Cesare (Luca Marinelli) and Vittorio (Alessandro Borghi) are a pair of twentysomething best friends, dancing, dealing, snorting and brawling their way around the Tyrrhenian coast of Rome in the late 1990s. Most of what they do or what they want to do involves scoring drugs, taking drugs, dealing drugs, and scoring some more drugs. Eat, sleep, rave, repeat. I mean, they’re fairly bloody violent for a couple of pillheads but, well, maybe that’s all the coke they hoover up like a pair of G-Tech Air Rams. I dunno. Anyway, this is their life, this has been their life and this, it would appear, will be their life for the foreseeable. They, and everybody they know, bicker and snap at one another ceaselessly, like velociraptors – when they’re not popping pills, snorting coke or hallucinating busloads of carny folk and mermaids, of course.
Then, Vittorio meets Linda (Roberta Mattei) and, as is so often the way with these things, everything changes. He gets a job – a real one, on a building site, as opposed to the street-level drug peddling he was doing previously – he lays off of the drugs and, subsequently, begins to drift from Cesare who, coincidentally, is becoming more chemically dependent as time moves on.
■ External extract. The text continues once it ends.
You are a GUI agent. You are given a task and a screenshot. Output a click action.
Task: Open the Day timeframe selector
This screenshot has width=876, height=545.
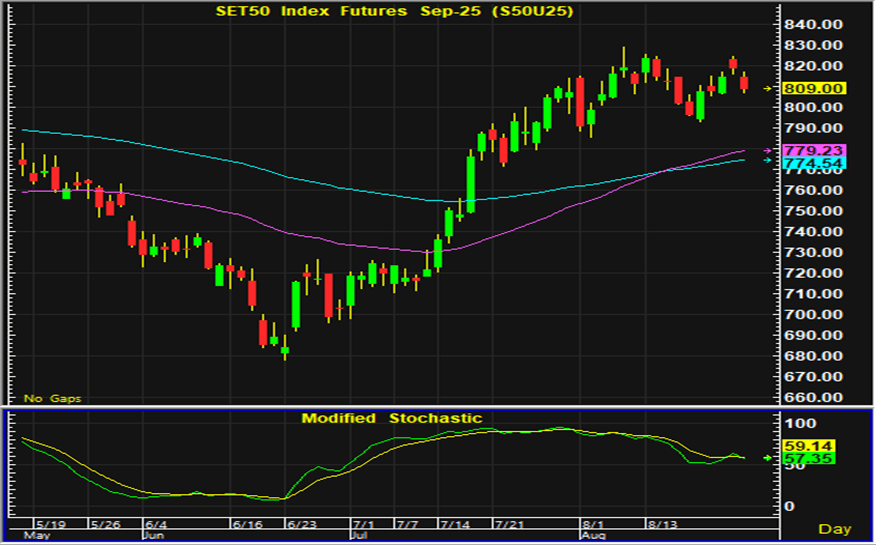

Both miss their friend, but will Vittorio pull Cesare out of the murk into which he’s sinking and into the light, or will Cesare bring Vittorio down with him?
Writer/director Claudio Caligari was 67 when he made Non essere cattivo (aka Don’t Be Bad) in 2015 and, sadly, he died mere days after completing the editing process on the picture. He was not the most prolific of filmmakers; Non essere cattivo was only his third movie in 32 years having made Amore tossico (aka Toxic Love) in 1983 and L’odore della notte (aka The Scent of the Night) fifteen years later in 1998. Still, he remained theatrically consistent, with each of his movies depicting different elements of the underbelly of Rome. Toxic Love was about heroin addicts and their trials and tribulations on the streets of Italy’s capital from the center to the shores of Ostia (wherein Non essere cattivo is also largely set), and The Scent of the Night focused on a Roman cop turned fully to a life of crime.
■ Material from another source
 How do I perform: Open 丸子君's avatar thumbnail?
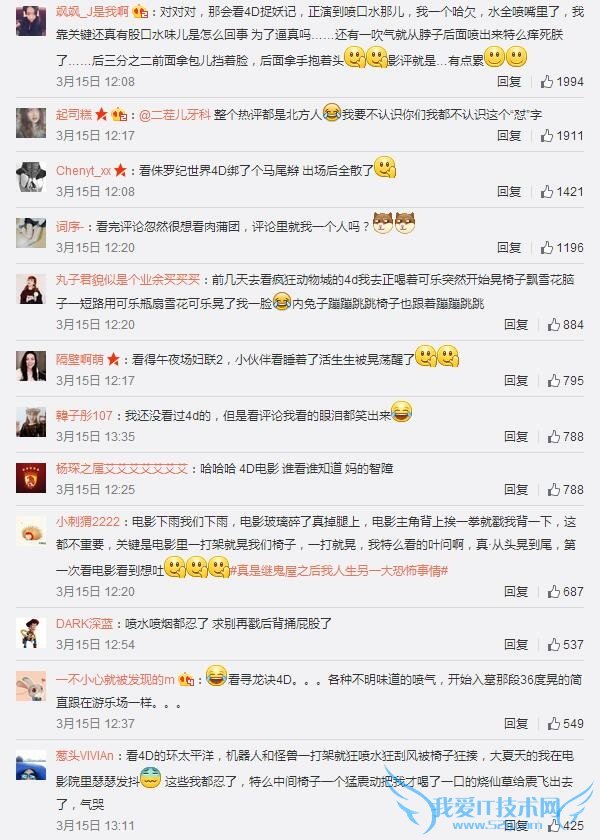coord(31,289)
Both of those movies were set in the decades in which they were made and, in this regard, Non essere cattivo differs slightly in that it’s a 21st century pic set in the 1990s, making it a period piece of sorts. It certainly feels as though Mr. Caligari was attempting almost to filter the redemptive facets of Brian De Palma’s Carlito’s Way (1993) through the kinetic lens of Danny Boyle’s smack-tacular Trainspotting (1996), although Non essere cattivo – selected as the Italian entry in the Best Foreign Language Film category at the 2015 Oscars, although it ultimately didn’t make the cut – doesn’t come close to scaling the dramatic heights of either of those hedonistic monoliths. That doesn’t make it a bad film, of course; it’s an expertly-crafted piece featuring engaging performances across the board but particularly from Messrs. Marinelli and Borghi in the lead roles and, provided you have a great affinity for urban drug-fuelled lowlife crime capers, you’re going to find much to enjoy here. But, if you don’t, Non essere cattivo breaks no new ground in that area and will likely not be a movie for you.
Non essere cattivo is widely available on various VOD services now.